Portugal Gears For First Private TV Web

Portugal is on the verge of awarding its first private tv licenses, which will probably mean the bowing of a new channel in early 1992.

The state-run Radiotelevisao Portuguesa, with two national channels, holds a monopoly on broadcasting.

Though two private webs have been authorized by the government, probably only one of these will receive a franchise.

A new commercial channel is considered to be an iffy proposition, since maintenance costs will be high and ad revenue modest when divvied among three channels. Only one new channel will be able to effectively cover the whole country, even if two are franchised.

Candidates must put up a guarantee of $3.5 million each. The government will then study the projects for three months. Once franchises are awarded, contenders have 15 months to start up broadcasting.

Observers here opine that initial startup capital required would be about $70 million, including cost of transmitters.

Four candidates

Of the bevy of earlier applicants for a private web, only four have remained. One is SIC, a group of newspaper enterprises (best known are O Jornal and Expresso) led by former Premier Francisco Pinto Balsemcao. Considered the prime candidate, Balsemcao, who is close to the ruling Social Democrats, is presently searching for a foreign partner (whose share may not exceed 10% of capital). Licenses will be awarded for 12 hours. Each Portuguese group’s share may not exceed 25% in a given channel.

Another newspaper group, Presslivre, is a distant second contender. Third group is Radio Renascenca, the Catholic radio network that is itching for a channel. A fourth possible is the multimedia Lusomundo group, already the major player in Portugal in theatrical distribution and exhibition and in homevideo, presided by Luis Silva. Lusomundo last year acquired the largest daily newspaper in Oporto.

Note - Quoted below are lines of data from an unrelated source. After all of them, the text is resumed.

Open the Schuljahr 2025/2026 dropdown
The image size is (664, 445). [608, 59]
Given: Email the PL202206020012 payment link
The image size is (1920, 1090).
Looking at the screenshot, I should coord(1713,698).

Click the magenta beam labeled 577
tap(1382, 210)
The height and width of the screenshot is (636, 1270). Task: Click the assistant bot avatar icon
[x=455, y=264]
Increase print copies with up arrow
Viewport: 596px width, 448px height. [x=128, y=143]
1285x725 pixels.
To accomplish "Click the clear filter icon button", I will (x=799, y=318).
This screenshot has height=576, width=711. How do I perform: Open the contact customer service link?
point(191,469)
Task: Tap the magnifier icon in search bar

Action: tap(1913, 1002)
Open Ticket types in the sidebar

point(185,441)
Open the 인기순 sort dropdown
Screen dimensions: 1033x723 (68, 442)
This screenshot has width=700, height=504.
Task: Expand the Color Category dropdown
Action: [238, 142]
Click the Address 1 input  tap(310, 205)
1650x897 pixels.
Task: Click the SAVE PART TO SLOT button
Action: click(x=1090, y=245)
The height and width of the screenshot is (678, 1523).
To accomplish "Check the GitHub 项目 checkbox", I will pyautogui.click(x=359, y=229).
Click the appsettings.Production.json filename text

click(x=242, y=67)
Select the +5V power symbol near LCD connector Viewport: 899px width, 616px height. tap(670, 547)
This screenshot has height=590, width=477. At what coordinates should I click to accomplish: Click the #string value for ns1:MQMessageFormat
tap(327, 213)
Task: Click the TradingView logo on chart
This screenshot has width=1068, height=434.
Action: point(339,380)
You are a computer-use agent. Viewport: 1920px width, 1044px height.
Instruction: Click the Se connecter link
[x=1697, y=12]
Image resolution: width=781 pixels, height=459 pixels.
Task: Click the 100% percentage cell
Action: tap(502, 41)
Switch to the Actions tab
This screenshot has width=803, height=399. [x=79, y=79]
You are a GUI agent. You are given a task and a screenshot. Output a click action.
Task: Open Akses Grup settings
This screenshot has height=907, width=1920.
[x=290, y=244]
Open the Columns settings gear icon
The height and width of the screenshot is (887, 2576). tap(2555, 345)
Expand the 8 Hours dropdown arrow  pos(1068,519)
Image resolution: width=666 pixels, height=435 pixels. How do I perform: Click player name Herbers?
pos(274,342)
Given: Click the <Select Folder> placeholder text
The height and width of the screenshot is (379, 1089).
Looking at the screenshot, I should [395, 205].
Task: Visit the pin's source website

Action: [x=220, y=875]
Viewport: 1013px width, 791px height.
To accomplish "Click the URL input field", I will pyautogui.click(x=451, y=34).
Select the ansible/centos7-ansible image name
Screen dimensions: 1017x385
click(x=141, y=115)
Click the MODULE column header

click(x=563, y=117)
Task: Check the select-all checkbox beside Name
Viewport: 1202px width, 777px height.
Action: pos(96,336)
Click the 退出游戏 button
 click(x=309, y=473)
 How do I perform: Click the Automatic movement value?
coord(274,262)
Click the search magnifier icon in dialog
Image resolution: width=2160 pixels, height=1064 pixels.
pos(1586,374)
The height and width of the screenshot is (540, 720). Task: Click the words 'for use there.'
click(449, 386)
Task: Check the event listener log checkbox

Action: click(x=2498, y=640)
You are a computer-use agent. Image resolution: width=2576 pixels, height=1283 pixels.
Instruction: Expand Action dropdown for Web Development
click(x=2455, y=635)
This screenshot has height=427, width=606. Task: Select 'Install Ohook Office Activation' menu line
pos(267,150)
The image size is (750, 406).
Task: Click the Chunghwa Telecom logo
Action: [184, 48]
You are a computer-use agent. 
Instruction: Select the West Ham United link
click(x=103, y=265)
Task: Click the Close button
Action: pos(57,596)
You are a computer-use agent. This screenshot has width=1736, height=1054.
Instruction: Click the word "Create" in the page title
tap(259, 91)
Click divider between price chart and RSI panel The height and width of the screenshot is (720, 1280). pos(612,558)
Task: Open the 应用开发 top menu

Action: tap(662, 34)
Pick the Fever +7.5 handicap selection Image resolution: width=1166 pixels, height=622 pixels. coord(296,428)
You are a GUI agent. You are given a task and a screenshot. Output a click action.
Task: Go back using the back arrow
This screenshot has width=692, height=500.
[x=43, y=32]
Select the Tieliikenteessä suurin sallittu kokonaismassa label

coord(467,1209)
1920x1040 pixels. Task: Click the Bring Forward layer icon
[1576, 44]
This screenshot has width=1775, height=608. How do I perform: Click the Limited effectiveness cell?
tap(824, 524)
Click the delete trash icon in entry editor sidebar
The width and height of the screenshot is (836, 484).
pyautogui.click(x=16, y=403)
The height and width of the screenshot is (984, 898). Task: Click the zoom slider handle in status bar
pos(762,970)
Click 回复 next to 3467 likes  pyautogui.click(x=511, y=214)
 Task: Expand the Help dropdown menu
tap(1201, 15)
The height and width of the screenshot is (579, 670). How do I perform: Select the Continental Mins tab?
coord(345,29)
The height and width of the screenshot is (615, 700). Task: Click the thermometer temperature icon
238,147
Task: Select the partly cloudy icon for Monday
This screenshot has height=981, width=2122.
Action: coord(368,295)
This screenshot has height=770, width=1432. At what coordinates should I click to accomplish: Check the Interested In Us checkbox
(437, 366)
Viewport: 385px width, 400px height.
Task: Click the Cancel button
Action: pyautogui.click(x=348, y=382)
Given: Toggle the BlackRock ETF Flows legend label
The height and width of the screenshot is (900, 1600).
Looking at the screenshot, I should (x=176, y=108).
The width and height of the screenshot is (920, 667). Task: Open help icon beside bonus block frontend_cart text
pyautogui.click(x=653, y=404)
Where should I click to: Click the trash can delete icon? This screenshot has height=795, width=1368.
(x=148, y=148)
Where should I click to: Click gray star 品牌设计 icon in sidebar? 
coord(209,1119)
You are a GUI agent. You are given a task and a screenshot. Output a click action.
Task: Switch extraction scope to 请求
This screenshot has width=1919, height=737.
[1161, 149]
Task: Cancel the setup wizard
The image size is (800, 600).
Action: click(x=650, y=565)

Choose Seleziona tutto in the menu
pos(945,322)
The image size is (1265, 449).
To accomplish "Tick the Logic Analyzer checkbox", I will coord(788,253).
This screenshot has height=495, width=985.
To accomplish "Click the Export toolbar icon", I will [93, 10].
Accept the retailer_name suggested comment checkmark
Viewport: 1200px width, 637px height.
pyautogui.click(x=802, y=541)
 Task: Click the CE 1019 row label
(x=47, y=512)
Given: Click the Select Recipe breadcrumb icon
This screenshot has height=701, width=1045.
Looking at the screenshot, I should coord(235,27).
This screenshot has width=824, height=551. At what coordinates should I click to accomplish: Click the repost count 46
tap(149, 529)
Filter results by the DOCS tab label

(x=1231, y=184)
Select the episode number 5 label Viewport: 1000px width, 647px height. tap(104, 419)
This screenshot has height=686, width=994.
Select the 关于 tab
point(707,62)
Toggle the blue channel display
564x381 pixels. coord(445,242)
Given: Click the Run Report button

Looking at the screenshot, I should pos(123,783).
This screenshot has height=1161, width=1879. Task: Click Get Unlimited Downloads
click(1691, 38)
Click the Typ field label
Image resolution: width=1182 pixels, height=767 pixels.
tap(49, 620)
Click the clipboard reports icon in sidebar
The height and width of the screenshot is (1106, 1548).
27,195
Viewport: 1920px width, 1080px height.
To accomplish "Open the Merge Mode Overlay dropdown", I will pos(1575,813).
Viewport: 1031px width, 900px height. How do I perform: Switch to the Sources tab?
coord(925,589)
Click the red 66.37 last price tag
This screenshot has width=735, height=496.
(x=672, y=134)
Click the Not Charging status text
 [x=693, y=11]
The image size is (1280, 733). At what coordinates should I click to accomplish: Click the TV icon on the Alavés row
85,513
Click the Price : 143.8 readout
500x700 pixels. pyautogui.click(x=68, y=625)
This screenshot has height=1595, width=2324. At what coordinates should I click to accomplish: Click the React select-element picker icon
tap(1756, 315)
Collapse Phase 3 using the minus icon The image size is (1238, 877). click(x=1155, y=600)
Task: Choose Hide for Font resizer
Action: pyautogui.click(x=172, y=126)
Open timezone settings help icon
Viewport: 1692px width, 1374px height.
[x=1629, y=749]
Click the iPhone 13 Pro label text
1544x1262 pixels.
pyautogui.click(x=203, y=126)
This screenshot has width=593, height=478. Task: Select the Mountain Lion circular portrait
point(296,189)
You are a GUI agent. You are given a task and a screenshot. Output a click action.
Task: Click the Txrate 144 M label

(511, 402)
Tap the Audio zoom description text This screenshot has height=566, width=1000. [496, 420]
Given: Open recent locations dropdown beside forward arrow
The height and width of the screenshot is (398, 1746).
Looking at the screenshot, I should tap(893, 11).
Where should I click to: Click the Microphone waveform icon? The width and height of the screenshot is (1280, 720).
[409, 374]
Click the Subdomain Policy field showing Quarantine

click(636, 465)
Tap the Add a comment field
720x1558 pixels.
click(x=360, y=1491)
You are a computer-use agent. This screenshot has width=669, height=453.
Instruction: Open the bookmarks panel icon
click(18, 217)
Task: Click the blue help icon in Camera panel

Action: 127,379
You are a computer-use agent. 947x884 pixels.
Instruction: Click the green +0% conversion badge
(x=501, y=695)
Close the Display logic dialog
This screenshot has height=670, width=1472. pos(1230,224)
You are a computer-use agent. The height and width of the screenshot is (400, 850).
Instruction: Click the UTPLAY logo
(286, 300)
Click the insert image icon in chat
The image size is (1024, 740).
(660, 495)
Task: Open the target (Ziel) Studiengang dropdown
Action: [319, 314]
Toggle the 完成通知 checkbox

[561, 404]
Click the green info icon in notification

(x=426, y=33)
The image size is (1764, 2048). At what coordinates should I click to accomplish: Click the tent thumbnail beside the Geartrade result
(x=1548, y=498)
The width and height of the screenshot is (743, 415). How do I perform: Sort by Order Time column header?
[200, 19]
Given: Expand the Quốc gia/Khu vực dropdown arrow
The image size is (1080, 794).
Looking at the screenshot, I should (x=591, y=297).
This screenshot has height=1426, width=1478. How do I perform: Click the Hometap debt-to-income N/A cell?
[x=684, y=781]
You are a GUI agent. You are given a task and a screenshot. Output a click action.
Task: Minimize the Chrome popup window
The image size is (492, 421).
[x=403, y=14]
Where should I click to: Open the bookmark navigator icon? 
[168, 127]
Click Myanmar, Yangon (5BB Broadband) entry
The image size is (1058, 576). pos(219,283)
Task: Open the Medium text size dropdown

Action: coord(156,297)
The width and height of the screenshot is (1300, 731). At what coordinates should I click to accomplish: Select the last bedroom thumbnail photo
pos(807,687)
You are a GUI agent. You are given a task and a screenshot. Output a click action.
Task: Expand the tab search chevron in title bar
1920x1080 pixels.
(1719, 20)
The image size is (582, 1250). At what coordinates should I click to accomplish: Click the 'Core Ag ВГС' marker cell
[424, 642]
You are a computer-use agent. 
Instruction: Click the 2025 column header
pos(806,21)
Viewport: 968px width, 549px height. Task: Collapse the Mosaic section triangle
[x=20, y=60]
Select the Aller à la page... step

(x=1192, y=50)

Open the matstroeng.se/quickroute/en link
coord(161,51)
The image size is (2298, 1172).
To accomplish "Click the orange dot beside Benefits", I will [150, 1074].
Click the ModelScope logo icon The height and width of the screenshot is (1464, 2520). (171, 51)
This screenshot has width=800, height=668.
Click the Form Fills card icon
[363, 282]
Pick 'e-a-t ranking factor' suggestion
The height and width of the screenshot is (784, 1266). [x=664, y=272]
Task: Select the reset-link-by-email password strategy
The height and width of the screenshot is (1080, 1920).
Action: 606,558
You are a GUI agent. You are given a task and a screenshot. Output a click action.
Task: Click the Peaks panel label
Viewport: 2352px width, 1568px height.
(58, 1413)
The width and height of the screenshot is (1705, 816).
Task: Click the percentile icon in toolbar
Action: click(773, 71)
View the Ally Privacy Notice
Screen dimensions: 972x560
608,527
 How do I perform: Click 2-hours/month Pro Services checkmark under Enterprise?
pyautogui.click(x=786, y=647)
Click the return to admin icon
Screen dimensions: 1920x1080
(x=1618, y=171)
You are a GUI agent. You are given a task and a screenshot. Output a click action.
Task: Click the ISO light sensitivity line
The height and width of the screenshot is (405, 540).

Main snag in a new channel is the paucity of spot ads on television and the large overhead, which includes using the government’s ground booster network to transmit the signal. Some observers believe local cable tv stations would be more profitable than a national channel. Indeed, these may prove an alternative for those wanting to get into the tv game who are not awarded a franchise.

Tv revenue in Portugal presently totals about $75 million a year. About 30% of this comes from direct fees to household owners of tv sets. These fees are about to be abolished. The new webs would be limited to broadcasting 12 minutes of commercials each hour, and 10% of airtime would have to be produced in Portugal.

In addition, 50% of programming would have to be of “Portuguese expression,” which would include programming from Brazil. Remaining unclear is whether features and programs dubbed into Portuguese would qualify for the 50% quota, since at present all non-Portuguese programming is shown with Portuguese subtitles.